Mais le rôle du milieu semble dépasser la simple exécution. Car Iniesta se doit désormais de transmettre. D’abreuver les nouveaux venus de ses connaissances, de les saouler de ces cadeaux qui ne connaissent plus bel orfèvre. Un rôle qui pourrait paraître trop lourd à porter pour l’homme discret. Mais pas pour le joueur : « J’essaie toujours d’avoir une responsabilité assez importante quand je joue. Qu’importe la période, c’est comme ça que je suis en sélection. Mais le football est un sport collectif, ne dépend pas d’un seul. Ma responsabilité, c’est la sélection, pas uniquement mon importance au cœur du jeu. » Il n’y a qu’à voir le nombre de ballons adressés au jeune Morata pour se convaincre de son altruisme.
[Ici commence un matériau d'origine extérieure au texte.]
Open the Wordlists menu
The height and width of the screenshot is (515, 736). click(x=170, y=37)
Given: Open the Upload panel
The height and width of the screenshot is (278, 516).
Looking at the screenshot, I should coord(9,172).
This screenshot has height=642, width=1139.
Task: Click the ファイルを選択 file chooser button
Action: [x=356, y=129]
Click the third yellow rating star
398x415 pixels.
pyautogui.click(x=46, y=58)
Et si l’attaquant est resté muet, la faute à un grand Čech, il n’en demeure pas moins qu’il aura appris. Appris à se déplacer, appris à recevoir, et donc, bientôt, à transformer : « Personne ne porte préjudice à notre jeu, nos nouveaux attaquants doivent juste comprendre le jeu. C’est magnifique d’avoir ces milieux avec cette vision du jeu, et c’est donc à eux de s’adapter à ce système » , précisait Vicente del Bosque après la rencontre. Au Stadium de Toulouse, c’est Gerard Piqué qui l’a compris. L’expérience sans doute. Parce qu’il a su reconnaître cet Andrés Iniesta à la tête levée, cet Andrés Iniesta appliqué avec, au bout du pied, l’envie d’emmener la Roja une nouvelle fois sur le toit de l’Europe. Avant de céder sa place, sans un bruit.